Chapter 8: How does the American conservative movement relate to Hungary's political landscape?
Just I mean, that's got to be another example of something Trump isn't very happy with and a bit of a meltdown in general in Trump world. I don't know. What do you what do you make of it?
Yeah, I mean, I didn't talk about it with you. JVL and I did talk about it, I think, on Secret. But my general assessment just is like from a communications matter, when you look at that, the obvious thing is, okay, so she's trying to get ahead of something. There's a story that's about to come out. I actually thought it was going to come out this weekend. I assumed it would.
Now, I did see one explanation, or I would say that the explanation that seems to be out there is that her best friend, Melania's longtime best friend, had like her husband is a Trump friend and they got divorced. And so the husband tried to have her deported. So she's kind of in a rage state, ready to tell all. Now that may or may not be true.
I don't know, but something there is, you don't do something like that. without, especially one of the things that seems so strange about it is it doesn't, it's not clear it was sanctioned by Trump or that Trump even knew it was going to happen.
And I didn't hear what Sarah Matthews said about the actual internal machinations, but the level of tight control around narratives like that from Trump, from the White House, like that is a rogue move.

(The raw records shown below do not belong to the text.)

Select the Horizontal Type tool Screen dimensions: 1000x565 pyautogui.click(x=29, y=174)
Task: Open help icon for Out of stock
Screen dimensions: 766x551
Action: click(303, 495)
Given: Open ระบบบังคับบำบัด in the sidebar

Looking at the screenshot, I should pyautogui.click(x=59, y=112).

So you got to think something else is coming. You know, now he's fired Bondi. He's looking for a new person in that role. I mean, look,
You want to be so careful about saying the walls are closing in, the wheels are coming off. You know, you think about Orban. I thought a lot about this with Orban with like 16 years he was there. Like there were clearly times when people thought that. You can't beat it, right? There's no way. But, you know, time goes on and people do get tired and events do matter.

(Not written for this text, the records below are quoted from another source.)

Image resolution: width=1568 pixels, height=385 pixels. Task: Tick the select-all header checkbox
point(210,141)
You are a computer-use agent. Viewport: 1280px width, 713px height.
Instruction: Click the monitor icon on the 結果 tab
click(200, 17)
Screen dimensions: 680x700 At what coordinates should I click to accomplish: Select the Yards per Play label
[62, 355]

Like, Joe Biden lost for a lot of reasons, but one of them, and then Kamala Harris, one of them was just where inflation was and people feeling, in fact, that was a major one. And so, like, I want people to not lose hope that nothing can change because I do think... whether it's Trump's age, which is a real issue, right? For I think he's lost a step. Like he's not the same person.
He's the same person in the sense that he's evil and corrupt, but he's not the same person in that he is as good at deflecting it, as good at controlling the narrative as he once was. And at some point, the wheels can come off. And this feels as close as we've been in a long time.
Yeah, and on the Biden point, I do think in 2020, Mayweather would have been the right person because people wanted some reassurance and stability and so forth. So the almost 80-year-old, I guess he was late 70s and, you know, former vice president for eight years was kind of the right person to nominate and also a moderate Democrat, the easiest to win, but not the right person for 24, obviously.